CUPERTINO, Calif. – Dec. 1, 1999 - Symantec Corp. (Nasdaq: SYMC) today announced that it has detected and repaired new virulent strains of ExploreZip and Melissa that are actively spreading through corporate networks worldwide.
The first virus, W32/ExploreZip.worm.pak, is a variant of the malicious ExploreZip worm that infected users in June 1999. This worm can spread on Windows 95, 98 and NT computers using Microsoft Outlook, Outlook Express and Exchange e-mail programs. The subject line reads "I received your email and I shall send you a reply ASAP. Till then, take a look a the attached zipped docs."
Like the original ExploreZip, W32/ExploreZip.worm.pak contains a malicious payload and will continually attempt to destroy any file with the extension .h, .c, .cpp, .asm, .doc, .ppt, or .xls on infected hard drives and on any computers that are accessible over the local area network. The new variant is virtually identical to the original strain; however, to avoid detection by most anti-virus software, the virus has been concealed using a file compression tool.
The second virus, W97M.Melissa.AA -- a variant of the original Melissa virus that was discovered March 1999 -- is a macro virus that spreads itself in e-mail using Outlook or Outlook Express and Exchange. W97M.Melissa.AA can be contracted from infected Word for Windows documents through e-mail, on floppy diskettes or over the Internet. Once a system is infected, the virus will attempt to send itself out to the first 100 people in the Outlook address book. In addition, W97M.Melissa.AA will infect other document files on the infected computer as they are accessed. If the subsequently infected files are passed on to other users, they too can spread the infection. When an infected document is opened, the virus may attempt to replace any highlighted text in any open word document with a space character.
W97M.Melissa.AA was detected by Symantec's exclusive Bloodhound heuristic technology, which detects viruses by searching for virus-like behavior, and can detect new or unknown virus strains because they use similar mechanisms as existing viruses to spread themselves. Consequently, Norton AntiVirus customers are automatically protected against W97M.Melissa.AA. All Norton AntiVirus products incorporate Symantec's advanced heuristic technology, which has to date been able to detect more than 90 percent of new and unknown macro viruses.

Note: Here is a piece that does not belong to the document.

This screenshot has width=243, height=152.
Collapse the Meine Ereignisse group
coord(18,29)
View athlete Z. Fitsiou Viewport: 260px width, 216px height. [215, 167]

"Both of these computer worms are capable of spreading rapidly through e-mail. Additionally, W32/ExploreZip.worm.pak has the potential to cause serious damage," said Vincent Weafer, director of the Symantec AntiVirus Research Center. "We urge users to update their anti-virus definitions immediately and to continue to keep their definitions up to date to ensure that their critical data remains protected."
To obtain immediate protection against W32/ExploreZip.worm.pak and W97M.Melissa.AA, Norton AntiVirus customers can download the current virus definition sets through Symantec's LiveUpdate feature or from the Symantec Web site at www.symantec.com/avcenter/download.html.
Symantec AntiVirus Research Center
SARC is one of the industry's largest dedicated team of virus experts. With offices located in the United States, Japan, Australia, and the Netherlands, the sun never sets on SARC. The center's mission is to provide swift, global responses to computer virus threats, proactively research and develop technologies that eliminate such threats, and educate the public on safe computing practices. As new computer viruses appear, SARC develops identification and detection for these viruses, and provides either a repair or delete operation, thus keeping users protected against the latest virus threats.
Symantec, a world leader in Internet security technology, provides content security solutions to enterprise organizations and helps companies manage and support workforces that use computers and other mobile devices.